**EXERCISE AIM**
Nothing but the lines from the one with "You are a GUI" through the end of the material should be retyped, word for word and without pictures.
------ DATASET RECORDS
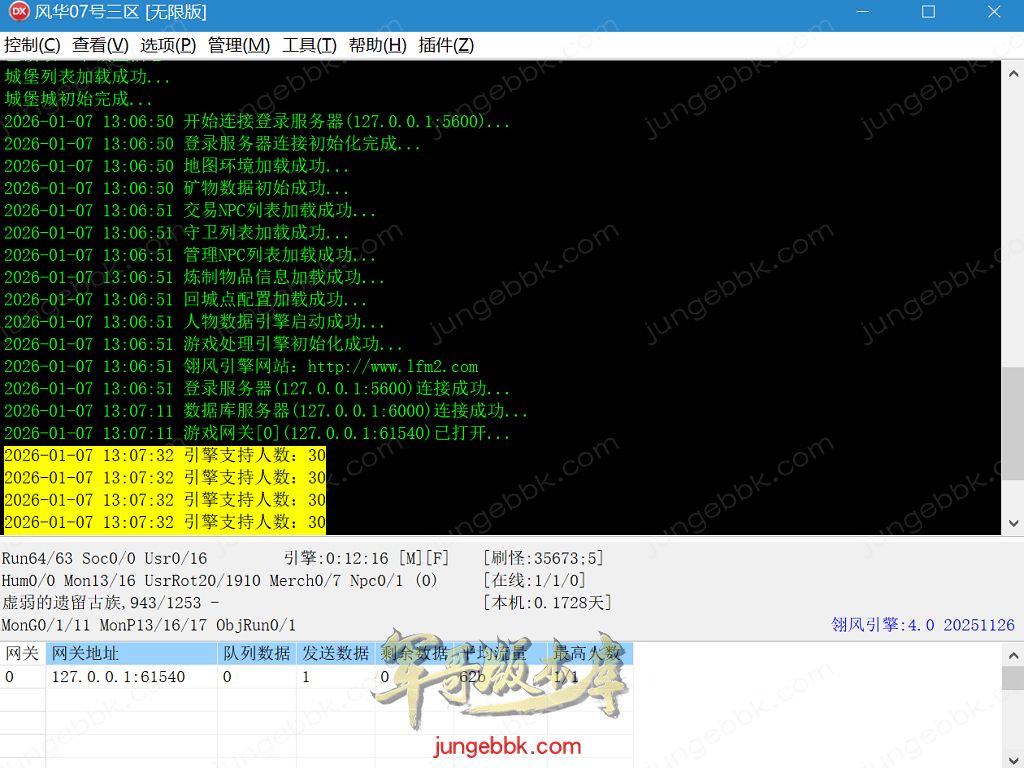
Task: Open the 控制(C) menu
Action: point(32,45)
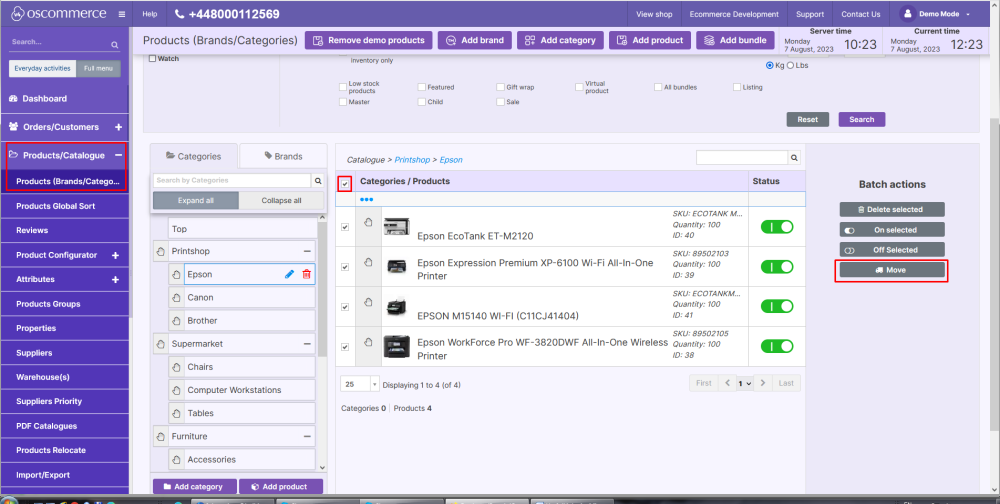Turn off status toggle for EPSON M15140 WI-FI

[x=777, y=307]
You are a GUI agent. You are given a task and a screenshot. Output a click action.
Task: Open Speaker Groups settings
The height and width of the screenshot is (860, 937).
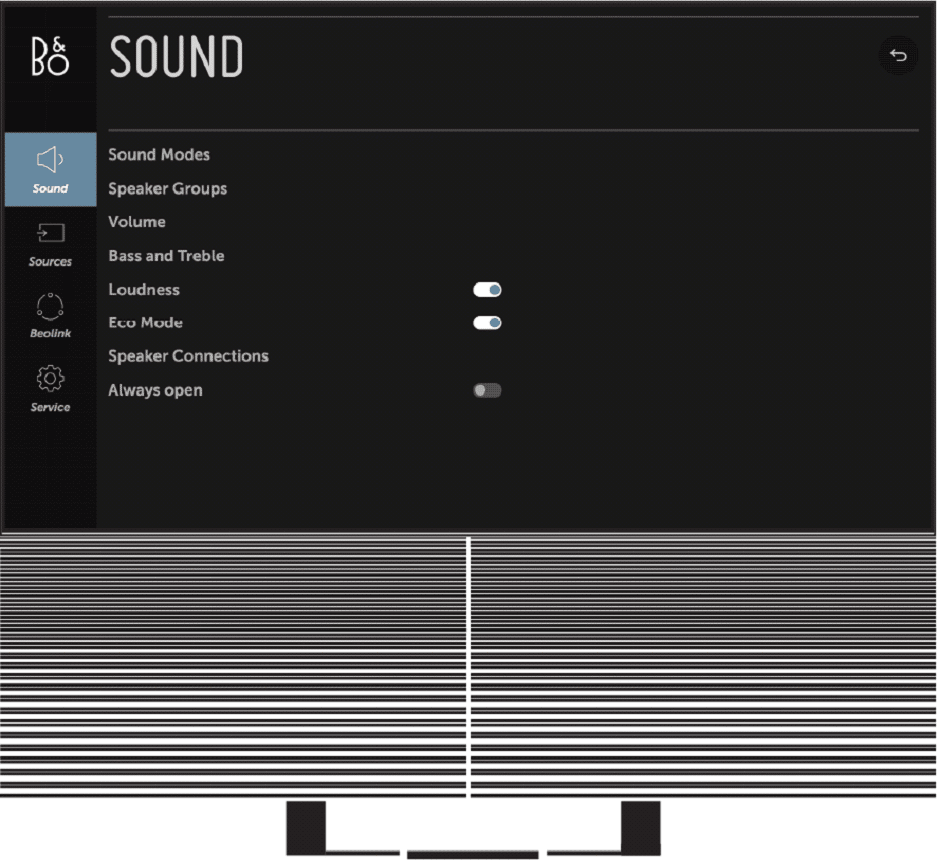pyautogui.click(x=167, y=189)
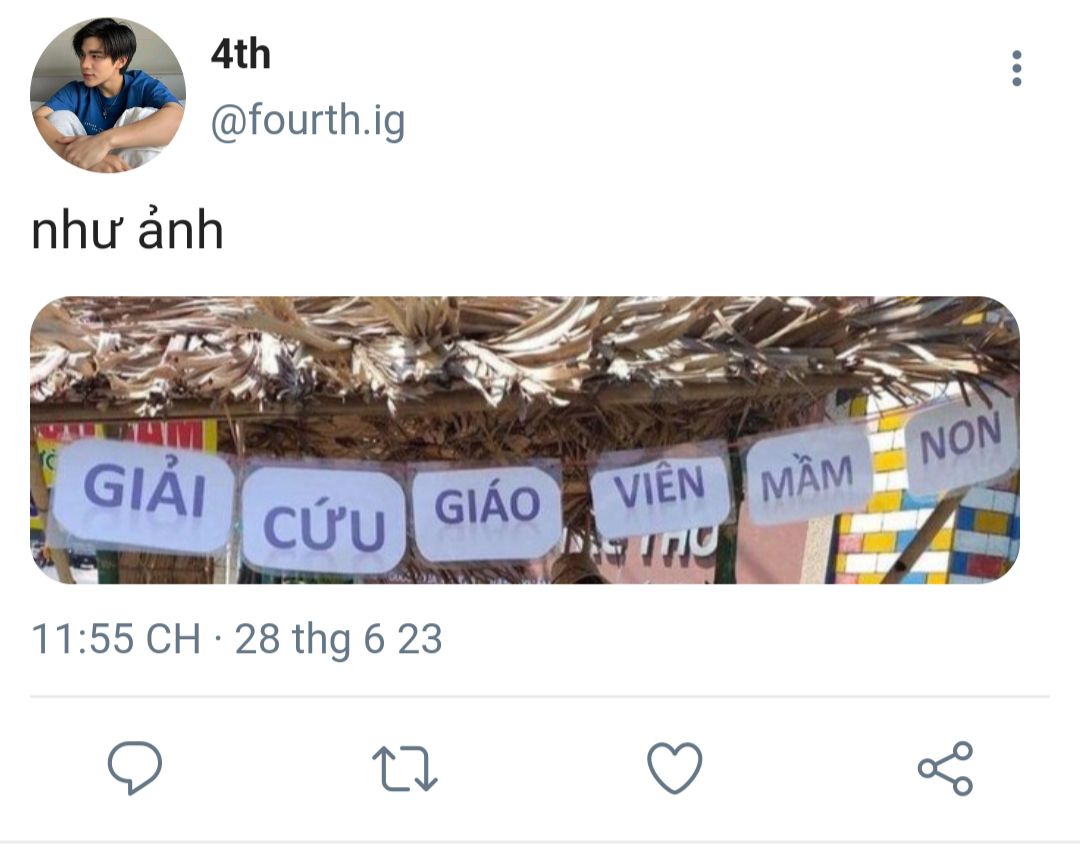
------------
**OUTPUT OF THE TASK**
You are a GUI agent. You are given a task and a screenshot. Output a click action.
Task: Open Speaker Groups settings
The height and width of the screenshot is (860, 937).
pyautogui.click(x=167, y=189)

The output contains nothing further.